Angiogenesis, a process dependent upon perivascular proteolysis, is required for solid tumor growth and is inhibited by certain steroids including glucocorticoids. We examined the relationship between tumor growth and vessel density in experimental rat brain 9L glial tumors following chronic treatment with the glucocorticoid dexamethasone. Tumor growth was inhibited by intraperitoneal administration of 3 mg/kg/day dexamethasone. Maximal cross-sectional areas of post-implantation day 9 tumors were 4.6 +/- 1.0 mm2 in dexamethasone-treated animals and 17.0 +/- 3.4 mm2 in controls (P < 0.01).
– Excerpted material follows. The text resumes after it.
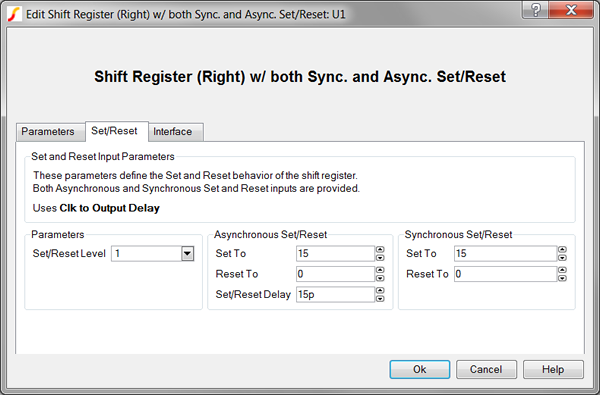Open the Help button at bottom
Image resolution: width=600 pixels, height=395 pixels.
click(553, 369)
Microvessel density assessed by laminin immunohistochemistry was 59% lower in dexamethasone-treated tumors (P < 0.01). Plasminogen activator (PA) activity, a proteolytic enzyme related to endothelial migration and vessel growth, was 4.2 +/- 0.9 IU/micrograms protein in dexamethasone-treated tumors and 9.0 +/- 1.0 IU/micrograms protein in control tumors (P < 0.01). Exposure of cultured 9L and central nervous system microvessel endothelial cells to dexamethasone concentrations comparable to those achieved in vivo had no effect on cell growth, but reduced the PA activity of culture supernatant fractions by 78% and 99%, respectively. These findings suggest that inhibition of proteolytic steps involved in vessel growth may underlie, in part, the mechanism by which glucocorticoids decrease brain tumor growth.